Depuis l'entrée intempestive de Pierre Kohler au gouvernement jurassien en 1993, le PDC occupe trois des cinq fauteuils. Contre son gré au début, puis avec fierté et détermination depuis 1995. Le PDC ne pèse pourtant que 30 à 35% de l'électorat. Pour dicter sa loi, il profite du système électoral majoritaire et de l'incapacité des autres fractions politiques à s'entendre.

Malgré les critiques et les coalitions de circonstance au parlement pour lui mettre des bâtons dans les roues, le parti se dit prêt à continuer d'assumer son rôle majoritaire à l'exécutif. Surtout qu'il y a quelques semaines, il était prévu que les trois ministres en place brigueraient un nouveau mandat.

Avec le départ de Pierre Kohler, le PDC doit reprendre la réflexion. Et se demander s'il privilégira ses propres intérêts et ceux de ses membres, ou s'il prendra en compte la pluralité politique jurassienne, auquel cas il se contente de deux places au gouvernement.

Le PDC reconduira sans doute Jean-François Roth et Gérald Schaller, et voudra remplacer Pierre Kohler. Surtout qu'un jeune loup aux dents longues piaffe d'impatience, Philippe Receveur, qui avait failli détrôner Pierre Paupe du Conseil des Etats en 1999.

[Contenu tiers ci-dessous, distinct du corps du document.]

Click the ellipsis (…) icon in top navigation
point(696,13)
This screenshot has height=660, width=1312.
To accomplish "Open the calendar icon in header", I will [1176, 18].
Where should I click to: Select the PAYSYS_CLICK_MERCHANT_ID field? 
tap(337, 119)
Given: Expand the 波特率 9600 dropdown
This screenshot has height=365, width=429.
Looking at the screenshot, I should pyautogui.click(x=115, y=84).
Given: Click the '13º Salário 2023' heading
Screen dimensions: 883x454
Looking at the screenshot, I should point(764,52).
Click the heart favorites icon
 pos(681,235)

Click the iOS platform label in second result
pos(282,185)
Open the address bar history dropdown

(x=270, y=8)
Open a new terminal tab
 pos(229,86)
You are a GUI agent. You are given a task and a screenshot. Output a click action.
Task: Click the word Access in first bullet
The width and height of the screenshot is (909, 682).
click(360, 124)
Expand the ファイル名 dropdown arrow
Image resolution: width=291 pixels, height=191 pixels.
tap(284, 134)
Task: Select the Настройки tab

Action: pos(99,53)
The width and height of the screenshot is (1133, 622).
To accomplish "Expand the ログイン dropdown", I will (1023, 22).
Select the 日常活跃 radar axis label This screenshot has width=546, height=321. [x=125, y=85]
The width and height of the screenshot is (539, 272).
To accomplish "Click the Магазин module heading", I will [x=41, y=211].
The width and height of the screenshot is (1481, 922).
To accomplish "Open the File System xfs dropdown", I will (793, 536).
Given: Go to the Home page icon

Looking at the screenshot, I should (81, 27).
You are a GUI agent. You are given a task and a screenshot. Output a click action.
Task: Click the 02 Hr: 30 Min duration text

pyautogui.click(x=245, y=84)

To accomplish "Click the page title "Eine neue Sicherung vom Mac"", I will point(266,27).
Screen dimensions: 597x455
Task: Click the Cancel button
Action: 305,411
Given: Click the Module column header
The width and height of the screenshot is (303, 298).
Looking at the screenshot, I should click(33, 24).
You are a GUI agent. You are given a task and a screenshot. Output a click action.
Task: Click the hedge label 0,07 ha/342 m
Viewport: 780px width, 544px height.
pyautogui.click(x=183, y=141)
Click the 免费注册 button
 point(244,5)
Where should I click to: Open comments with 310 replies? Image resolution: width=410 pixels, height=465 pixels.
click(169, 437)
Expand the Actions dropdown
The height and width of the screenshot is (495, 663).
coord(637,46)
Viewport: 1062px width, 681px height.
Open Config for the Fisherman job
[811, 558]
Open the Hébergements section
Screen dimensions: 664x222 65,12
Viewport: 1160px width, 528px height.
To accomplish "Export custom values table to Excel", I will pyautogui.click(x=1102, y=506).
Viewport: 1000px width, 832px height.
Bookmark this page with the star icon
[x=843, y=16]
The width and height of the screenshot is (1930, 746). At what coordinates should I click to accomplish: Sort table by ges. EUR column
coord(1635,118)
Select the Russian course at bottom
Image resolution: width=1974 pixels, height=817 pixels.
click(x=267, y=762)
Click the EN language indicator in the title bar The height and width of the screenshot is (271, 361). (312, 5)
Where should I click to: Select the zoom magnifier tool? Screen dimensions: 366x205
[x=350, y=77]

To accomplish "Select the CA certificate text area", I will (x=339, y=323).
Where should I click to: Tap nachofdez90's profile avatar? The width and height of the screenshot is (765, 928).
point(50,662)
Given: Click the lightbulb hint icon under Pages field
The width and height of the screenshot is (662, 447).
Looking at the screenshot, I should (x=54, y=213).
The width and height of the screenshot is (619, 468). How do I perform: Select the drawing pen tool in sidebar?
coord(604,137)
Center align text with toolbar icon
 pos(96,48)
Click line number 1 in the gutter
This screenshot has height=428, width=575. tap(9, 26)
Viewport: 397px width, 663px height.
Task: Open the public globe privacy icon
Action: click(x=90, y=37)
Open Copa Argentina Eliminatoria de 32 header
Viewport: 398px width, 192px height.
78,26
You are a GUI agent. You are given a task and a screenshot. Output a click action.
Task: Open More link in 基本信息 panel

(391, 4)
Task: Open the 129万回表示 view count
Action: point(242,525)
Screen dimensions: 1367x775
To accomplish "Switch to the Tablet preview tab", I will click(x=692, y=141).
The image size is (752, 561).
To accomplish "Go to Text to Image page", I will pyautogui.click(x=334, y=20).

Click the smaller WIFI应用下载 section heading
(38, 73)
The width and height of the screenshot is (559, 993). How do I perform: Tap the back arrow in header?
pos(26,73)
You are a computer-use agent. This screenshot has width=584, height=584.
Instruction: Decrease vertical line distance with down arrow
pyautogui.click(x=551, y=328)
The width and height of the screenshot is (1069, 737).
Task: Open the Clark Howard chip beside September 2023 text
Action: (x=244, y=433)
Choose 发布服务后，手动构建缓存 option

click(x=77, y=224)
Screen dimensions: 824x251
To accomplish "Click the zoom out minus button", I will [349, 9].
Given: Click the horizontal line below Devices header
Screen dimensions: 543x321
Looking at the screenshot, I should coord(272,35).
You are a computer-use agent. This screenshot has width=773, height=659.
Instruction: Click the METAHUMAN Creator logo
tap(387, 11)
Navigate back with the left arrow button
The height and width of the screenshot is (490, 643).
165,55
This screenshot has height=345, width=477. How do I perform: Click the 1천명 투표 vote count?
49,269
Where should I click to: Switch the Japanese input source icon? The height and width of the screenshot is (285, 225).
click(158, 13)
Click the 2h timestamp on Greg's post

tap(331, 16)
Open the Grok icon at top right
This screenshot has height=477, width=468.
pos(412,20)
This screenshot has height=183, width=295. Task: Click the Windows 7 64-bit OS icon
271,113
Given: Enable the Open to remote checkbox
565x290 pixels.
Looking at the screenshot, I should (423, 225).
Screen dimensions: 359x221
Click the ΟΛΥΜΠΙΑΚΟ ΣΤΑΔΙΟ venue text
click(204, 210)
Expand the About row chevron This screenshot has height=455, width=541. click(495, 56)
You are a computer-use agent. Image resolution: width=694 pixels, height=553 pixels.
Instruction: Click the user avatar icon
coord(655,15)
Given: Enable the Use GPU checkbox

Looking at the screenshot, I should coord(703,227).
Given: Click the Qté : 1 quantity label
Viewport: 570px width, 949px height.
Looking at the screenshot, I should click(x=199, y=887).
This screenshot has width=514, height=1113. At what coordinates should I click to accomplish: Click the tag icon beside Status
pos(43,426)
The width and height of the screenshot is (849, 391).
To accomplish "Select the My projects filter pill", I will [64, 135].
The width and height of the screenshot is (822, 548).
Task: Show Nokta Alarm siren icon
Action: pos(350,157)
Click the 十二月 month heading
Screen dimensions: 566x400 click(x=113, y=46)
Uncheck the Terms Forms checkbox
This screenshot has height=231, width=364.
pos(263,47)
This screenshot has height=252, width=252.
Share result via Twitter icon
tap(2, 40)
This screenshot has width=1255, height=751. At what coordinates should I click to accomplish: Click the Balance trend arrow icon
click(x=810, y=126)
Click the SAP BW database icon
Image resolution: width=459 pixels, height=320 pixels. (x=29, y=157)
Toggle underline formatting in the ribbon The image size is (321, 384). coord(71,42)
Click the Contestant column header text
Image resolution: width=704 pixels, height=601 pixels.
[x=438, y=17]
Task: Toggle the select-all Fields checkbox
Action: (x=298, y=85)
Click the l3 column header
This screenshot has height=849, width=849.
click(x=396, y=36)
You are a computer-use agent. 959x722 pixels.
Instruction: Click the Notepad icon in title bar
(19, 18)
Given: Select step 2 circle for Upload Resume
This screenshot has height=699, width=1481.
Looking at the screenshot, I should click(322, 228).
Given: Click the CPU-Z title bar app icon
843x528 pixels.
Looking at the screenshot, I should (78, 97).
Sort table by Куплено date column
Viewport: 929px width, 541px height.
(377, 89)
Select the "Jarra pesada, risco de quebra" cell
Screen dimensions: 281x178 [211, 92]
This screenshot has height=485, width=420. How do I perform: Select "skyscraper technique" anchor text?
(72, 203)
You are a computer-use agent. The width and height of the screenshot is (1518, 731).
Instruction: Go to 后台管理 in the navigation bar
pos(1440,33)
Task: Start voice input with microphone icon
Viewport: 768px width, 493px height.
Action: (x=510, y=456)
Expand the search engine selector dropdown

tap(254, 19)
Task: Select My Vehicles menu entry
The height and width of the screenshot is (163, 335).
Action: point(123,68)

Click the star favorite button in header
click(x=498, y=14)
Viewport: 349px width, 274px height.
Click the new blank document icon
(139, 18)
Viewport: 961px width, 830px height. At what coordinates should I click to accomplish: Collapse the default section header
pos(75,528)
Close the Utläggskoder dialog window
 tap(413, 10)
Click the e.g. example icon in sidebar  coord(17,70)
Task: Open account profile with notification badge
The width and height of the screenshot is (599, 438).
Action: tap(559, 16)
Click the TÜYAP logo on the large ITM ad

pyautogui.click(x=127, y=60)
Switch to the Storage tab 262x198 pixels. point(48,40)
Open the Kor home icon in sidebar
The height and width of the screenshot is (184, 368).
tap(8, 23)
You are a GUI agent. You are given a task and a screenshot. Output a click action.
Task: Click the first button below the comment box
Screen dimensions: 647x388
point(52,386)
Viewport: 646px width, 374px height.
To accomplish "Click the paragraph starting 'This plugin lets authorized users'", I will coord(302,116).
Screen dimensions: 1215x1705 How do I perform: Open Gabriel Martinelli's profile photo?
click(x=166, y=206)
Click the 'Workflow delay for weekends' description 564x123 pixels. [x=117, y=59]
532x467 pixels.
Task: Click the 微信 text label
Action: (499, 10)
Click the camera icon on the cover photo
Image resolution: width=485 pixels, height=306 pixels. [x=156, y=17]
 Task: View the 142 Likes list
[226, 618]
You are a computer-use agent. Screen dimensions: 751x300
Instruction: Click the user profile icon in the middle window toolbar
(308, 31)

Le retrait de Pierre Kohler attisera les appétits. Des socialistes notamment, qui ambitionnent de décrocher deux fauteuils. Leur président Gilles Froidevaux pousse à ce que son parti présente «ses deux meilleurs candidats», le ministre, Claude Hêche, et le maire de Delémont et conseiller aux Etats, Pierre-Alain Gentil. Problème: le sénateur pourrait porter ombrage au ministre sortant. Avec le risque, si le PS devait en rester à un siège, que Claude Hêche perde sa place.

Au Parti radical, Anita Rion ne cache pas son envie de briguer elle aussi un troisième mandat. Le parti s'alignera-t-il derrière elle, ou lui mettra-t-il dans les jambes un ou plusieurs challengers, avec le secret espoir de la remplacer? Rien ne filtre. Les radicaux manquent de gâchettes affûtées et n'ont plus guère d'amis dans les autres partis susceptibles de les aider à assurer leur place à l'exécutif.

Ejecté du gouvernement en 1994, le Parti chrétien social indépendant devrait aussi être dans la course, avec Laurent Schaffter qui s'est fait une bonne publicité en obtenant un très bon score personnel lors des élections à la mairie de Porrentruy l'an passé.